• YOUR INSTRUCTIONS: In the function documentation below, find every argument whose description under "Arguments" states a default value, and give each one with its default.

• SOURCE:
################

Skip to contents

This function generates a bar plot showing the prevalence of each topic across all documents.

Usage

plot_topic_probability(
  stm_model = NULL,
  gamma_data = NULL,
  top_n = 10,
  height = 800,
  width = 1000,
  topic_labels = NULL,
  colors = NULL,
  verbose = TRUE,
  ...
)

Arguments

stm_model

A fitted STM model object. where stm_model is a fitted Structural Topic Model created using stm::stm().

gamma_data

Optional pre-computed gamma data frame (default: NULL). If provided, used instead of stm_model.

top_n

The number of topics to display, ordered by their mean prevalence.

height

The height of the resulting Plotly plot, in pixels (default: 800).

width

The width of the resulting Plotly plot, in pixels (default: 1000).

topic_labels

Optional topic labels (default: NULL).

colors

Optional color palette for topics (default: NULL).

verbose

Logical, if TRUE, prints progress messages.

...

Further arguments passed to tidytext::tidy.

Value

A ggplot object showing a bar plot of topic prevalence. Topics are ordered by their mean gamma value (average prevalence across documents).

Examples

if (interactive()) {

mydata <- TextAnalysisR::SpecialEduTech

 united_tbl <- TextAnalysisR::unite_cols(
   mydata,
   listed_vars = c("title", "keyword", "abstract")
 )

 tokens <- TextAnalysisR::prep_texts(united_tbl, text_field = "united_texts")

################

• MATERIAL:
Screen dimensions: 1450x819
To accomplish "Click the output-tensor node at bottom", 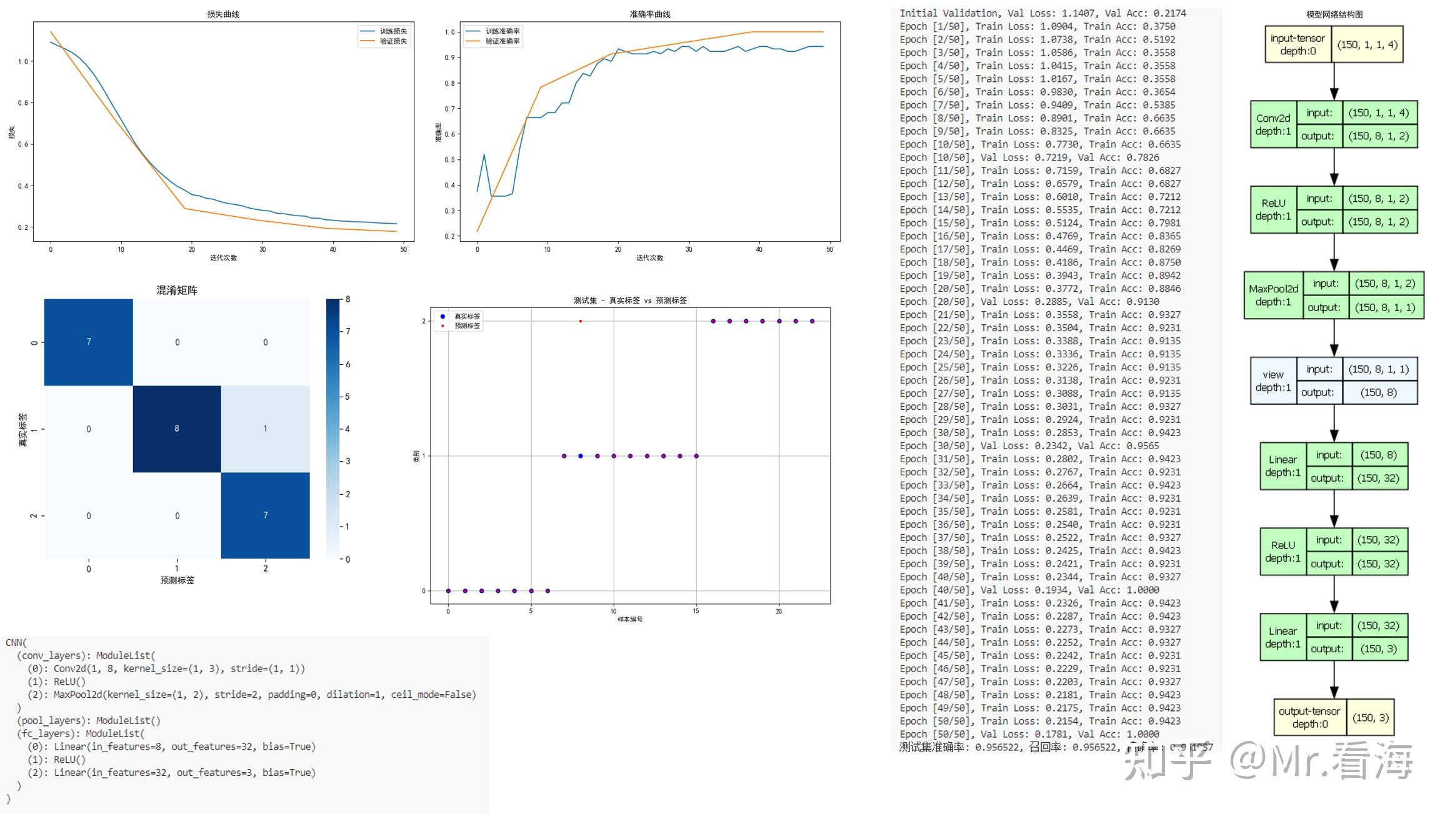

################

• FINISHED ANSWER:
gamma_data: NULL
height: 800
width: 1000
topic_labels: NULL
colors: NULL